Oh my goodness, I didn't realize you still don't have driver's license.
I hate to scare you, but any driving training you got in NYC will be useless, because once you leave the city an exotic maneuver is allowed where a driver is allowed to make a right turn after stopping at a red light. In fact in even more exotic locations, like the great state of Washington, a left turn is permitted while confronted with a red light.
Good luck.
Re: Euphemistic New Jersey, I found that "central New Jersey" corresponds to no known location for anyone who is not from NJ or PA; I told my from-Camden movers in North Carolina that I had spent the year "just outside Trenton," which is technically correct. May either or both be of use to you.

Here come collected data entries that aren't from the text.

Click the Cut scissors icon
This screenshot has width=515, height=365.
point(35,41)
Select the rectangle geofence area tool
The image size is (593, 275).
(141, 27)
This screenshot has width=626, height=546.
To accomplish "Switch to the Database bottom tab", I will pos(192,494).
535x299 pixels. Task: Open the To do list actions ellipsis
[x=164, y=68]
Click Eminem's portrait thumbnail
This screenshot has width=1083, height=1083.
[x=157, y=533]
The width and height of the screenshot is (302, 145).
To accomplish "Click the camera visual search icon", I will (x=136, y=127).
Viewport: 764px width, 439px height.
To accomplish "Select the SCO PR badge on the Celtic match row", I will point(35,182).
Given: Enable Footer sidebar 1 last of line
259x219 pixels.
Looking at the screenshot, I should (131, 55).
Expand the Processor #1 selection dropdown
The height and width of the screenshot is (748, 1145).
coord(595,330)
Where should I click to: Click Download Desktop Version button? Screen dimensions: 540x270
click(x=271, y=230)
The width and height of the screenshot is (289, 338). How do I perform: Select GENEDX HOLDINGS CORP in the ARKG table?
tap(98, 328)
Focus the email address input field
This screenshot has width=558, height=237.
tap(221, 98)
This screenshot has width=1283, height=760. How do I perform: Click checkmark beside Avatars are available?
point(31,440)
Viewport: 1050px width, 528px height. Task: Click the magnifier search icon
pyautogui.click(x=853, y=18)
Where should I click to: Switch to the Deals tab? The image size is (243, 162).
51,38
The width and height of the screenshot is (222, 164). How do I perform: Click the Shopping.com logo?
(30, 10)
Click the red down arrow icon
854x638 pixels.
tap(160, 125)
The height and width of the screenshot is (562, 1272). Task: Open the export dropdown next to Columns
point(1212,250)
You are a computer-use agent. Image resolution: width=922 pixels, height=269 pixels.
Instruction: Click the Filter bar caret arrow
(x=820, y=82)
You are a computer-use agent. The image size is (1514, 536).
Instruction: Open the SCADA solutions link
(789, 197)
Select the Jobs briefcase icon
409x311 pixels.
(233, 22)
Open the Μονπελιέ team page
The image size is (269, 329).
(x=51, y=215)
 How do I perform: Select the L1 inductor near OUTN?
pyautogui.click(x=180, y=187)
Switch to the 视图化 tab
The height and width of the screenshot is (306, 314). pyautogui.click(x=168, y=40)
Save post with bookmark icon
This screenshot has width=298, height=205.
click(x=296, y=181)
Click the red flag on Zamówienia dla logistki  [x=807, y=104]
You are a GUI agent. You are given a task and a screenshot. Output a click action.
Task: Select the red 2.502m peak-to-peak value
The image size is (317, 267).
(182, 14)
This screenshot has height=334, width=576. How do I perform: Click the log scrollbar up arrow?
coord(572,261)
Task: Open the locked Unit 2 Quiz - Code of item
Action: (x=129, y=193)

I got my license as a teenager (in NYC!), but I effectively learned to drive a decade later with a refresher course. (Which involved driving in NYC and from NYC to the Tappan Zee bridge and back; city driving and suburban driving.) I'm minimally competent; if I can do it, you certainly can.
Two words: Vespa scooter.
(And yes, I realize that that still requires a license. But if it's the huge dimensions, etc., of a car that are the problem, seems like a nice compromise. Also, I wanted one desperately in grad school so you should get one purely to fulfill my unrealized dreams.)
JTL,
It gets the point across.
Jeff,
The issue is that I haven't yet mastered the basic sense of how to maneuver a car. I have only the vaguest recollection of how one can and can't turn in NYC. I failed twice, but not recently.
Nicholas,
That could work. But then he isn't going to be at the university, so the only way to explain what it is, if I do want to explain what it is, is to mention that Einstein was there, which is something that seems like I'm describing one of Liz Lemon's imaginary boyfriends. Of course, most of the time I'm describing what it is I do, which has its own set of issues (no, it's not "Felicity"/"Gossip Girl," no, I don't study how to conjugate "-er" verbs, and no, I've never seen an Olsen twin or, more upsettingly, James Franco).
Withywindle,
How many lessons did this take? And, I think there's something to be said for learning something young, even if it's (or if it seems) promptly forgotten. I 'learned Hebrew' as a child, had no recollection of this, then started Elementary as a senior in college, and while I didn't have the edge of the kids who'd taken years of it at Jewish day school, it seemed to be easier going for me than for those taking the class because of a Jewish significant other.
Flavia,
That sounds so fabulous, and a friend of mine has and seems to enjoy one in Paris. The problem is that I'm not sure it's compatible with what the car will be for, namely monthly stocking-up trips to a supermarket and, once we have a dog, taking it to the vet.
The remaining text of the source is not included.